William Gordon-Stables, M. D., C. M., R. N.–Author of 150 novels, among them, “Every Inch a Sailor,” “A Millionaire’s Grave” and “The Pirate’s Gold.” “Wandering secretary to the Birds’ Protection Society.”

Charles Clay, M. D.–Born in 1801. Dead many years. A collector of fossils.

Stephen Townsend, F. R. C. S.–Novelist and actor. Played prominent parts in “Sowing the Wind” and “Slaves of the Ring.”

Arabella Kenealy, L. R. C. P., L. M.–Author of “Some Men are Such Gentlemen,” “A Semi-Detached Marriage” and “The Marriage Yoke.”
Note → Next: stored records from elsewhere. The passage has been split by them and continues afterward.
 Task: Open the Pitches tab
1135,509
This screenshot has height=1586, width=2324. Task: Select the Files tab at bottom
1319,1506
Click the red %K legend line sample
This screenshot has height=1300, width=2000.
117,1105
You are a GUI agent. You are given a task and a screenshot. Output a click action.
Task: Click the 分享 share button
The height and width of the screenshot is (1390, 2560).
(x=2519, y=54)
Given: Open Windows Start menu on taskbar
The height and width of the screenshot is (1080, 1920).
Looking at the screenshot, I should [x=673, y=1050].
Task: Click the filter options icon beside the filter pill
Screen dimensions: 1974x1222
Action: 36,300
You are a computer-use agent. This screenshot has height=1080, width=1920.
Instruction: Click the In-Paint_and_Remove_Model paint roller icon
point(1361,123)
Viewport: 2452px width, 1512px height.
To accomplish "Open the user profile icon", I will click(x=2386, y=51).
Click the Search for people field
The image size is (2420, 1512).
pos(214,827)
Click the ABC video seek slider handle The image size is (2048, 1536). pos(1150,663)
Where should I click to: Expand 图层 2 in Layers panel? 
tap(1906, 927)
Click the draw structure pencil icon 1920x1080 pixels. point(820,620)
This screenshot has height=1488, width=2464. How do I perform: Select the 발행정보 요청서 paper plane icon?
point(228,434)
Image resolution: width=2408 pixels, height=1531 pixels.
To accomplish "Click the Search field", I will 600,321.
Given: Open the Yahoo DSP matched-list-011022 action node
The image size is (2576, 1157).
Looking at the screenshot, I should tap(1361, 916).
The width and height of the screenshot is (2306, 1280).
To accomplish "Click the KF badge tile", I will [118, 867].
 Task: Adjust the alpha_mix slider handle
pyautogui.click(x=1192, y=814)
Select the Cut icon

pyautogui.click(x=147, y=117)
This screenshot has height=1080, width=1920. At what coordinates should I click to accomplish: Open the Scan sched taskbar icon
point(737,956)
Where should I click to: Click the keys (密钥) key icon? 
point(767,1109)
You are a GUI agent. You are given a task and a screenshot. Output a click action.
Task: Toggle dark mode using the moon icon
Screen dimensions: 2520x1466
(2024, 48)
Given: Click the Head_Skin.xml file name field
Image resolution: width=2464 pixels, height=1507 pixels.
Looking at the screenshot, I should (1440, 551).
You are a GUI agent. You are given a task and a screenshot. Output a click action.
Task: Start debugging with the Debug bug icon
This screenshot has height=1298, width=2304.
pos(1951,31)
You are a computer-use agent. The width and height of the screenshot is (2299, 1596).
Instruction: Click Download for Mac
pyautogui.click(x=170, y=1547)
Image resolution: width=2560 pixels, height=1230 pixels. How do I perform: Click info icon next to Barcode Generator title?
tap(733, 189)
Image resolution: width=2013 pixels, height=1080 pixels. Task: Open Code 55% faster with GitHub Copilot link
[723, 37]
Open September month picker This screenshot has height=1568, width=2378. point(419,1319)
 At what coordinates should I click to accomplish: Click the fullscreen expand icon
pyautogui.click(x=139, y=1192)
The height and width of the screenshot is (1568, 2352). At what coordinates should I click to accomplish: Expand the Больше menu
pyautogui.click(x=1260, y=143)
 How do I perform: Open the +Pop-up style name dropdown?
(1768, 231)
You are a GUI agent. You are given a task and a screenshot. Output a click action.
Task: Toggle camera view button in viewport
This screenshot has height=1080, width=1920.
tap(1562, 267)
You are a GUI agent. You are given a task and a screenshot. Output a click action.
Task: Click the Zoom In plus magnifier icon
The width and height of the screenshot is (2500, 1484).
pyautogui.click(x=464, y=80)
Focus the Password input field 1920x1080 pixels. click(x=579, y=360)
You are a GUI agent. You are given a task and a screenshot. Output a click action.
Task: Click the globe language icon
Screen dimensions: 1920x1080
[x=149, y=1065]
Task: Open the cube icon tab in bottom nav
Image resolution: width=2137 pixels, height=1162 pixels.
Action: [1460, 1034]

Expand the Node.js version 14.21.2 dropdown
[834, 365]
Such are some of the Maryland Anti-Vivisection Society’s “eminent physicians and surgeons”–the Bayards and Lion Hearts of its holy war. To resume:

When you call the quotations from Dr. W. S. Halsted and Sir A. E. Wright “misleading” is it not you who are wilfully or carelessly misled in the title of the leaflet: “What Some Eminent Physicians Have Said In 1909 re Vivisection”? Notice it is the Latin preposition re (concerning), not vs. (against) that is used. It is the fact that Dr. Halsted is not an anti-vivisectionist which gives his opinion its great value in the quotation given.

Exactly. But is it fair to select a single sequence from Dr. Halsted’s writings–a sentence enormously qualified by all the rest of his writings–and to use that sentence as evidence? I think not. And yet the anti-vivisectionists do that very thing constantly. Experiments on animals, as every sane man must know, are not invariably productive of new knowledge. Many and many a time, for all the thought and labor put into them, they must needs end in disappointment–and honest experimenters are in the habit of acknowledging such disappointments. But is it fair to twist such honest acknowledgments into confessions that all experiments are futile? I think not. And yet the anti-vivisectionists constantly perform such twistings, as I shall show. But more about that tomorrow.